Лев с усилием вытолкнул железяку на край воронки и уселся передохнуть. Друзья-исследователи ни сном ни духом не чуяли нависшей опасности.

– Сейчас мы… – пробормотал Левка и, ухватив заусенец, направился к глыбе льда. Набрал полный подол ледяного крошева и почти с сожалением высыпал на друзей.

2

В далекой синеве неба, сверкая куполом, повисла тарелка. Повисев немного, она поднялась еще выше.

– Он что… С ума сошел, что ли? – забеспокоился Лев. – Давай! – кивнул он и ударил себя кулаком по острому колену.

Под тарелкой появилась точка. Она неслась вниз, неестественно быстро увеличиваясь в размерах. Вот стали различимы звенья цепи, кувыркавшейся в воздухе. В следующее мгновение земля под ногами ребят содрогнулась. В полусотне метров, зарывшись в песок, лежало нечто, чему и название было трудно подобрать: три звена огромной, грубо сделанной цепи, тускло блестевшей на солнце.

Ребята подошли ближе.

– Да-а… – протянул Левка, – подумать только… – он пнул ближайшее звено. – Вот это когда-то висело у мамы на шее.

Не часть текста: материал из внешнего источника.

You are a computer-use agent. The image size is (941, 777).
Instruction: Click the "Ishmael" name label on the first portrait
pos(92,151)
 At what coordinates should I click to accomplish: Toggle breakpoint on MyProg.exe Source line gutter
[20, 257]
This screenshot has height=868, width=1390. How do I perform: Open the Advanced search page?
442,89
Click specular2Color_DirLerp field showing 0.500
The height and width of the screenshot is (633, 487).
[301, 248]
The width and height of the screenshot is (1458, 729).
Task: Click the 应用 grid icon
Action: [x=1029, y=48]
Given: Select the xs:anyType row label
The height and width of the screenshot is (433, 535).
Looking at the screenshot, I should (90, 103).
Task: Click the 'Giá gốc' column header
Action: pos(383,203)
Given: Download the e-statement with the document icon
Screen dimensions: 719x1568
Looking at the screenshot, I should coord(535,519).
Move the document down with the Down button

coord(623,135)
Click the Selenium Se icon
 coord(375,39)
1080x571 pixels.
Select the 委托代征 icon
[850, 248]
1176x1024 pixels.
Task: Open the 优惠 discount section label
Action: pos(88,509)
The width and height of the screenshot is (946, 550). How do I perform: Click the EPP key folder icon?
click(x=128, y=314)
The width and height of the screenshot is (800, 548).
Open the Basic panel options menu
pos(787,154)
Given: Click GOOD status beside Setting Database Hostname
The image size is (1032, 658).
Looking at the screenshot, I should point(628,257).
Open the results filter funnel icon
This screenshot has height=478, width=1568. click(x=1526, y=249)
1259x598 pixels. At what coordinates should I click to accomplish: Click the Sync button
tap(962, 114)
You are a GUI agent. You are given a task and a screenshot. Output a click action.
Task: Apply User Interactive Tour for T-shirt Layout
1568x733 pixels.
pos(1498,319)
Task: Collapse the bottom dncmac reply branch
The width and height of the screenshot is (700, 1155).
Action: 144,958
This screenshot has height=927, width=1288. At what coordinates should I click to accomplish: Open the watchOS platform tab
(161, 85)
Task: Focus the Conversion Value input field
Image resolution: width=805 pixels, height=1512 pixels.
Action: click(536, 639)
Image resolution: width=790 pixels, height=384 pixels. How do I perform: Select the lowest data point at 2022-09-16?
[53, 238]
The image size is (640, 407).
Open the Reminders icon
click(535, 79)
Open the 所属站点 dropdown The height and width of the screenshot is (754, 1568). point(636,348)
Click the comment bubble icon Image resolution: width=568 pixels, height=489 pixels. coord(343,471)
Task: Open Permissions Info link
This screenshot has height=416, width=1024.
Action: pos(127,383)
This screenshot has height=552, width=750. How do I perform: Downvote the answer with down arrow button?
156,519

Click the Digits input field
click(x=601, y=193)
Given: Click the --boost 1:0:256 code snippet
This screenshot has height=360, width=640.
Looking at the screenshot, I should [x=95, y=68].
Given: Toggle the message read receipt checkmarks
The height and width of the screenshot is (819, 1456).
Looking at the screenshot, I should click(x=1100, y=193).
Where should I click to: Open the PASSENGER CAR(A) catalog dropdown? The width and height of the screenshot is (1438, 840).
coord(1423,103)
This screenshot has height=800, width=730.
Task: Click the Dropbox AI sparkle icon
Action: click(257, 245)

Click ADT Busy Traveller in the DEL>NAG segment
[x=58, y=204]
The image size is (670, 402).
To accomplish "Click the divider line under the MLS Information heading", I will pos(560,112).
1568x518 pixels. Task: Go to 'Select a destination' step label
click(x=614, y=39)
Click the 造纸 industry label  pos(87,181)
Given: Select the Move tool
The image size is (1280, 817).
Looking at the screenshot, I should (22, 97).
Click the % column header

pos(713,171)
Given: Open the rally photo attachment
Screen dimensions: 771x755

– А ты еще не хотел откусить от цепочки. – Пашка направился за ножовкой. – Подумаешь, золотая… От такой тяжести человека избавил!

Он захохотал, довольный своей шуткой.

Неподалеку опустилась тарелка. Из нее выбрался Тихон.

– Мама моя! – он присвистнул. – Это сколько же его здесь?

Пашка мгновенно загорелся мыслью подсчитать, сколько у них золота. Из бездонных своих карманов извлек кусок лески и, навязав на ней узлов, принялся охаживать звенья, пришептывая и чертя цифры на песке. Ножовку он отдал Левке:

– Пили давай! Теперь на все твои опыты хватит – и на электропроводность, и на ковкость. Молекулы нужно испытать. А то вдруг они после увеличения… того. И не ворчи. Сам же говорил, золото – металл химически пассивный, для опытов удобнее всего.

Это был аргумент. Лев с неохотой забрался на среднее звено цепи и принялся пилить.

– Удельный вес у золота какой? – спросил Пашка.

Тихон задумался.

– Кажется, девятнадцать и три.

– Точнее будет, двадцать… – Павел извлек гвоздь из кармана и принялся чертить им на песке.

– Как это? – не понял Левка. – Девятнадцать и три, а точнее двадцать?

– Ты пили давай! Я знаю, что делаю. Считать так легче. Это будет, это будет… Сорок тонн ровным счетом. А сколько стоит золото?

А вот этого никто из ребят не знал.

– Да вы что? Ну, хоть примерно? Лев, сколько стоила цепочка?

Левка только плечами пожал.

– Много, одним словом, – усмехнулся Тихон. – Только что ты с ним делать станешь?

– Домой увезу!

– Чем ты его с такой высоты цеплять станешь?

– Паровоз подцепил, а уж это подавно… – неуверенно сказал Пашка.

– А за паровоз тебе вообще шею отвернуть надо! – внезапно разозлился Тихон. – Кто тебе сказал, что он не нужен? Как уменьшал, так и увеличивать будешь! Коллекционер, тоже мне!

– Ладно тебе, – примирительно произнес Пашка. – Давай дальше исследовать. Сейчас натрий рванем.

– Ничего рвать не будем! – рубанул рукой Тихон. – Хватит ерундой заниматься!

– Тихон прав, Паш… – подал голос Левка. – Ну, рванем натрий, ну, сделаем из океана помойку… Желающих и без нас хватает.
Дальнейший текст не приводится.